Segment Open

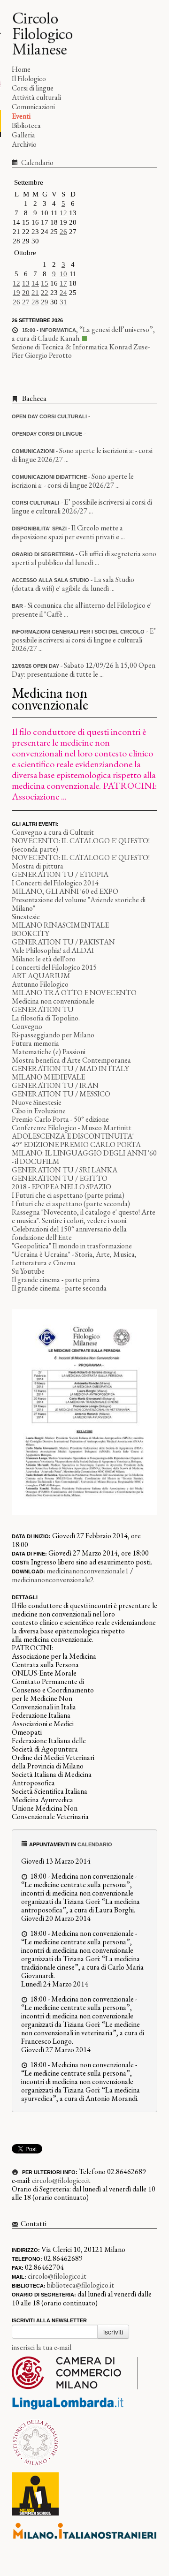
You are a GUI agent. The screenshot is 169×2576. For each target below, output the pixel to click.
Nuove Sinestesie (36, 1102)
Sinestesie (26, 917)
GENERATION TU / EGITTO (60, 1178)
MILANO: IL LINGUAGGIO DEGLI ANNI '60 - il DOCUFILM (84, 1157)
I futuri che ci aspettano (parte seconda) (71, 1204)
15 (44, 283)
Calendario (37, 162)
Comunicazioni (33, 107)
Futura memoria (35, 1043)
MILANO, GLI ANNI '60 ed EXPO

Segment Closed

» **Task to complete**
Repeat only the lines between the top of the entries above and the line containing "Futura memoria (35, 1043)", both ends included, without the pictures.

» **Written solution**
You are a GUI agent. The screenshot is 169×2576. For each target below, output the pixel to click.
Nuove Sinestesie (36, 1102)
Sinestesie (26, 917)
GENERATION TU / EGITTO (60, 1178)
MILANO: IL LINGUAGGIO DEGLI ANNI '60 - il DOCUFILM (84, 1157)
I futuri che ci aspettano (parte seconda) (71, 1204)
15 (44, 283)
Calendario (37, 162)
Comunicazioni (33, 107)
Futura memoria (35, 1043)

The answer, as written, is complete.